Meg returned from the bathroom, looking a little more awake and a lot less happy to see him. She was going to be more unhappy when she found out why he wanted to take this walk.

“Get dressed, Meg. We need to talk.”

She pointed at the bedroom door.

He was the leader of the Courtyard and she was an employee of the Courtyard, so she shouldn’t be allowed to give him orders, even nonverbal ones. But he was learning that, when dealing with humans, pack order wasn’t always maintained inside the den. Which meant Meg was dominant in her den and could disregard that he was dominant everywhere else.

He left the room and closed the door, then pressed his ear against the wood. Drawers opening, drawers closing. Movement.

“Stop hovering, Simon.”

She sounded annoyed instead of sleepy.

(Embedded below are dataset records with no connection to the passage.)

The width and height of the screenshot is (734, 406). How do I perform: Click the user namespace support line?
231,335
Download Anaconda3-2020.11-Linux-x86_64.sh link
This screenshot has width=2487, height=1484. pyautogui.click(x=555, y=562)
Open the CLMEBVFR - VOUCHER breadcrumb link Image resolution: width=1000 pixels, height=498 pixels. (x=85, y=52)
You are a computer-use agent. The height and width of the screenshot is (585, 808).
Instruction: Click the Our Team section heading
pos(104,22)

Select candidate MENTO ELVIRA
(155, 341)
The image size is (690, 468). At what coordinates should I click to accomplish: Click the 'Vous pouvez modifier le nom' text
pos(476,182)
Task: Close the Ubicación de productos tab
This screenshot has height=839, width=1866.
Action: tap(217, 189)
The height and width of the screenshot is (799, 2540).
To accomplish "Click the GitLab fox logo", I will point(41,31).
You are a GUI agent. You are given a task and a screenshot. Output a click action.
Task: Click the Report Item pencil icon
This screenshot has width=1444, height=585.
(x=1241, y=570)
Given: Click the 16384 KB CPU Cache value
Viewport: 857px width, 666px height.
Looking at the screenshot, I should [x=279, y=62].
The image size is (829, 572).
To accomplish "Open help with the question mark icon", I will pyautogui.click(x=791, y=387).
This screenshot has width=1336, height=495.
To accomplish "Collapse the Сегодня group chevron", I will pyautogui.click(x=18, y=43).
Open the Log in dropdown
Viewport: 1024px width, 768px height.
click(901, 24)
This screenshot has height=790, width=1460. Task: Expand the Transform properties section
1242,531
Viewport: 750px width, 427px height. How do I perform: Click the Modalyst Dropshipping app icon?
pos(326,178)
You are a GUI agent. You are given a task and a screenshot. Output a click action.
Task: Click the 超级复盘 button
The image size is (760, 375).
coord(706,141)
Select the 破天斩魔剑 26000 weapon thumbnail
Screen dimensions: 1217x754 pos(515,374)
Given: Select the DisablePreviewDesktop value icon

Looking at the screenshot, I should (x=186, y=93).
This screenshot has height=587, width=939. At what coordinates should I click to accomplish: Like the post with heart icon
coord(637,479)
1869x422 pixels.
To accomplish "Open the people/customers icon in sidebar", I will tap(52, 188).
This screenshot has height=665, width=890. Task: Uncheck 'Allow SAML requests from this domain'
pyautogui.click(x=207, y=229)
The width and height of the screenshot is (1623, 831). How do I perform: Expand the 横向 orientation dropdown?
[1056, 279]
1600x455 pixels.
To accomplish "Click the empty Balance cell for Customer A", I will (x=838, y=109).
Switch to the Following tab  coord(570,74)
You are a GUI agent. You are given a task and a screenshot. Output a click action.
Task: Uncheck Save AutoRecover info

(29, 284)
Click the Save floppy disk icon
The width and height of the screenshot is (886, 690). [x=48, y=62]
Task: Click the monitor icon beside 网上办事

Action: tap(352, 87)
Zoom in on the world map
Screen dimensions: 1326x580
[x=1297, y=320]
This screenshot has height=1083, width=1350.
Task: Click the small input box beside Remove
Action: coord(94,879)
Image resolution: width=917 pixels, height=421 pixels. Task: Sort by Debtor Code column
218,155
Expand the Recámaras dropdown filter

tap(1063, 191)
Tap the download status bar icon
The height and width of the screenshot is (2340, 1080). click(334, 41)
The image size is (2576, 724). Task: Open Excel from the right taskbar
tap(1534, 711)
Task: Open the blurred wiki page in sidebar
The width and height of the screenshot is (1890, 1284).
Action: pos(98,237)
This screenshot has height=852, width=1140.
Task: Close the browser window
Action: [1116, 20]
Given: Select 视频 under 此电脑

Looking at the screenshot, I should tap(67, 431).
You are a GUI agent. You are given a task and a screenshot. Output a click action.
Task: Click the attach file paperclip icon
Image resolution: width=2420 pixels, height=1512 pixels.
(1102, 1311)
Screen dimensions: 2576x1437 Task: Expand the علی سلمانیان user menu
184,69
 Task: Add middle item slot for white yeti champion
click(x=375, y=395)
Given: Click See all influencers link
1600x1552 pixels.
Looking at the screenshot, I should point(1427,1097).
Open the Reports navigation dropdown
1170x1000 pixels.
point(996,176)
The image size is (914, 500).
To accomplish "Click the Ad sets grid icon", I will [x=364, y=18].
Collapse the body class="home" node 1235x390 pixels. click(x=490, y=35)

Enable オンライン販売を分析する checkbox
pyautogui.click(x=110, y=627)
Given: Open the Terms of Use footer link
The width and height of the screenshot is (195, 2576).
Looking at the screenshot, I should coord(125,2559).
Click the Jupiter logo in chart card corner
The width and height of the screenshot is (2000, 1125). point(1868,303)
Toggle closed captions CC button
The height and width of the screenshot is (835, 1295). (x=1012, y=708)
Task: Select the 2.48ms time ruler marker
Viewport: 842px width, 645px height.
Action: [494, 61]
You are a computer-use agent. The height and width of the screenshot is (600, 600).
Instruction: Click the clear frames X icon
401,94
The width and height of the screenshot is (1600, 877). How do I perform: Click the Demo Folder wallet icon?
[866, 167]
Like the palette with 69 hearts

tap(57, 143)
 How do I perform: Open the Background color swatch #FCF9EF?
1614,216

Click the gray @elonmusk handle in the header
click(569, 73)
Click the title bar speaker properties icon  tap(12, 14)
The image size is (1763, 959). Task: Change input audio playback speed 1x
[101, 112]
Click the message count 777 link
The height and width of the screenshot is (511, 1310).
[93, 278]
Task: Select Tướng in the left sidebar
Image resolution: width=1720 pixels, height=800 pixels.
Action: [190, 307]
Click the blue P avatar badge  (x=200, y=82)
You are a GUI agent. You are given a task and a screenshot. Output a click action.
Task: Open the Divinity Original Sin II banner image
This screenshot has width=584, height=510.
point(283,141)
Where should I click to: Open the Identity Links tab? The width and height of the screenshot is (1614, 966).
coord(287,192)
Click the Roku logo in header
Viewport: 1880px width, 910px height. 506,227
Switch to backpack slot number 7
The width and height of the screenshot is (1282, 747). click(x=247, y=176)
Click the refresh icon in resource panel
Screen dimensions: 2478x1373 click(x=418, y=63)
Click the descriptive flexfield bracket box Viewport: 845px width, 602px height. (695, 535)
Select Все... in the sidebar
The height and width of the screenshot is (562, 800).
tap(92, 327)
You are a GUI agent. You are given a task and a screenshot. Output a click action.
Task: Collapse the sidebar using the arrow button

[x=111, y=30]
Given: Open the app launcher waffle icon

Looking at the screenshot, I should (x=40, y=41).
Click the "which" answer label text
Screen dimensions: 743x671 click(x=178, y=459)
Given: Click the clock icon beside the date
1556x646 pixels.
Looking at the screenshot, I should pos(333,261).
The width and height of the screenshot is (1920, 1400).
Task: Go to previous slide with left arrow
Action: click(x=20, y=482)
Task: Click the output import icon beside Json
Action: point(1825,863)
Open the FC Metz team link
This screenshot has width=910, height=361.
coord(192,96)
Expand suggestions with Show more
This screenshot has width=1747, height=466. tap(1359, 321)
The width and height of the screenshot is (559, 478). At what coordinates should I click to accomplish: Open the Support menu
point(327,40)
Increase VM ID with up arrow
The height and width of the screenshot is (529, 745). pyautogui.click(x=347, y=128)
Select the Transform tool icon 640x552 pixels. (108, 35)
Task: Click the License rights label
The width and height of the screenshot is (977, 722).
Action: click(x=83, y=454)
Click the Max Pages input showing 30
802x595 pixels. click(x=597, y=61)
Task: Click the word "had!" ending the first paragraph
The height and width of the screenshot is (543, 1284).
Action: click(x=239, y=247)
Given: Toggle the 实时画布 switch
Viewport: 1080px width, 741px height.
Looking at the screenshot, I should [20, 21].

Having sufficiently poked the porcupine, so to speak, he went back to her kitchen and checked out her cupboards and fridge to make sure she had enough people food. Half a quart of milk; a couple of bites of cheese—maybe more in terms of human bites; a small bowl of strawberries—her share of the berries she and Henry Beargard had picked yesterday; a wrapped half sandwich from A Little Bite, the Courtyard’s coffee shop.

Her cupboard had a canning jar of peaches, a jar of spaghetti sauce, and a box of spaghetti.

“If you’re poking around for leftover pizza, I ate it last night,” Meg said, entering the kitchen.

Simon closed the cupboard. Was this a typical amount of food for humans to store in the warmer months? He didn’t have more than this in his kitchen, but he usually chased down his meal and ate it fresh, so other foods were just supplements that he enjoyed for taste and were good for the human form.

“Did you want something to eat?” Meg asked.

“Later.” Leaving her kitchen, he went down the back stairs that led to the outer door, confident that she would follow him. Once outside, he took her hand, linking his fingers with hers, a form of contact and connection they’d started a week ago after she’d spoken prophecy about the River Road Community.

“The grass is wet,” Meg said. “Shouldn’t we walk on the road?”